-- START EXCERPTED PASSAGE --

McVea's feelings about the game are unknown. He declined a request to be interviewed for this story.
Friends say McVea's life unraveled after his 1976 retirement. A divorce and the death of his parents occurred within a short span.
He had a house with a swimming pool in Houston's Braeswood area. He had two Mercedes and a Cadillac.
But he experienced a series of drug-related arrests beginning in 1987. He also was arrested for trying to bilk 42 chicken dinners from a Houston restaurant. He posed as Oilers wide receiver Tim Smith (who is white), saying he needed the dinners for charity.
McVea's Super Bowl ring wound up in the hands of a drug dealer. He lost his home. He began living in vacant apartments.
"He was the fastest human being in a football suit I've ever seen," says country singer Larry Gatlin. "But he finally found someone he couldn't outrun, and that was the Houston Police Department."
In 1987, Gatlin, who had battled his own drug problems four years earlier, videotaped a plea to a Houston judge to spare McVea of prison. McVea, Gatlin argued, would be better served in a drug rehabilitation center.
McVea had nicknamed Gatlin "Sweet" in college. Gatlin remembers visiting McVea at Austin's FaulknerCenter. The first thing McVea did was pull out an article about the '63 Lee-Brack game.
"All he kept saying," Gatlin remembers, "was 'Sweet, they don't know who I am.' I said, 'Warren, you're a junkie. It doesn't matter who you are. It's not pertinent to your current situation.' "
During McVea's 28 days in rehab, Gatlin and his 10-year-old son, Josh, attended a meeting with McVea. At the end of the meeting, the group leader asked if anyone had anything to add. Josh raised his hand and told everyone that God, rehabilitation and friends helped his daddy overcome drugs.
"If he can do it," Josh told everyone, "you can, too."
"That was one of the most defining moments of my life," Gatlin says. "The moral of the story is this 10-year-old boy got it. Warren still didn't get it."

-- END EXCERPTED PASSAGE --
-- START RAW DATA --

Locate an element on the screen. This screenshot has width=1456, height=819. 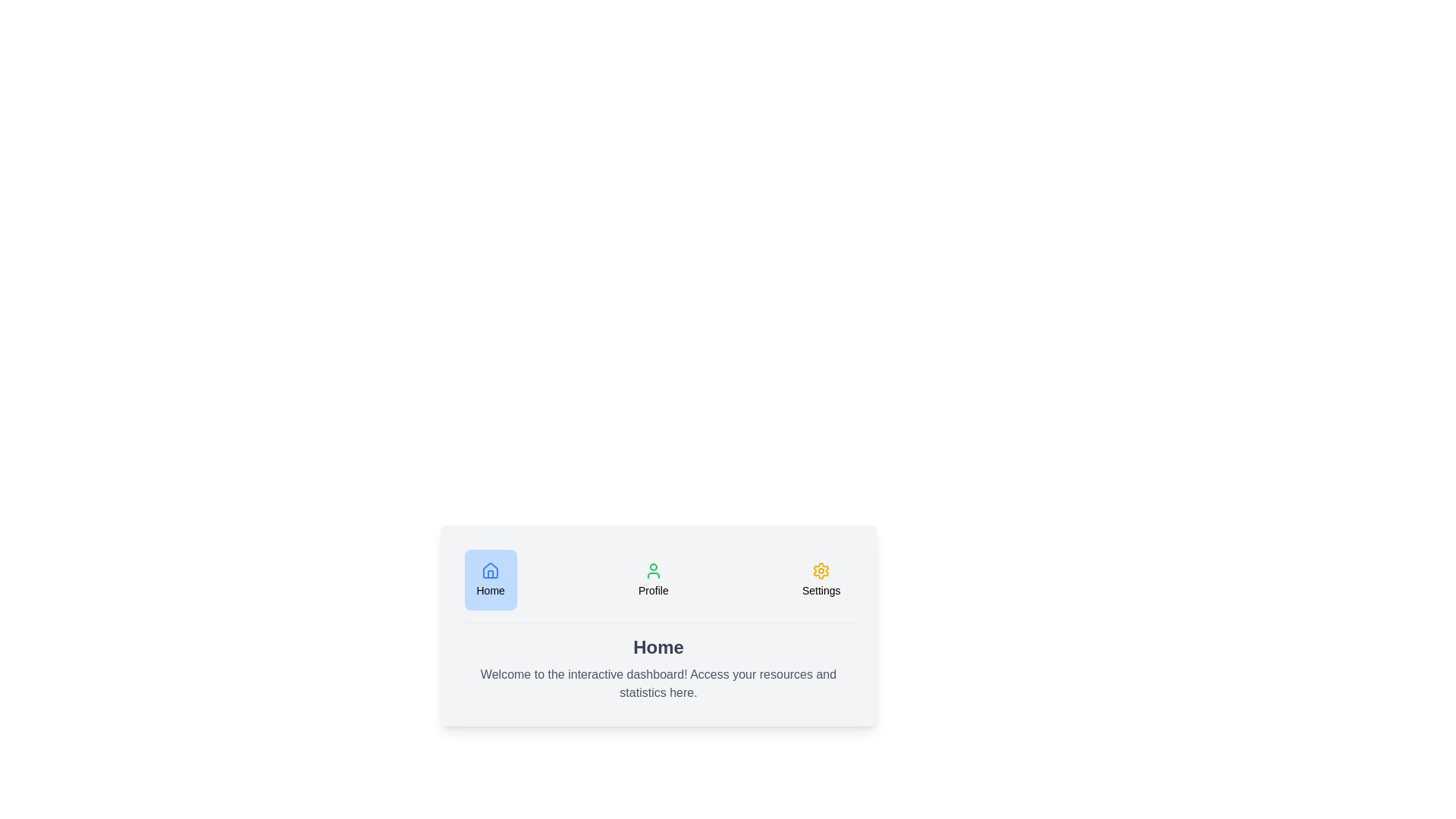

-- END RAW DATA --

YOUR TASKS.
1: Copy word for word the part of the passage about Warren McVea, starting with "But he experienced" and going on through "drug rehabilitation center.".
2: In one to three sentences, explain why Larry Gatlin made a videotaped plea to a Houston judge, according to the passage about Warren McVea.
3: In the passage about Warren McVea, what nickname did McVea give Gatlin in college?

EXPECTED RESULTS.
1:
But he experienced a series of drug-related arrests beginning in 1987. He also was arrested for trying to bilk 42 chicken dinners from a Houston restaurant. He posed as Oilers wide receiver Tim Smith (who is white), saying he needed the dinners for charity.
McVea's Super Bowl ring wound up in the hands of a drug dealer. He lost his home. He began living in vacant apartments.
"He was the fastest human being in a football suit I've ever seen," says country singer Larry Gatlin. "But he finally found someone he couldn't outrun, and that was the Houston Police Department."
In 1987, Gatlin, who had battled his own drug problems four years earlier, videotaped a plea to a Houston judge to spare McVea of prison. McVea, Gatlin argued, would be better served in a drug rehabilitation center.

2: Gatlin wanted the judge to spare McVea from prison. He argued that McVea would be better served in a drug rehabilitation center.

3: "Sweet."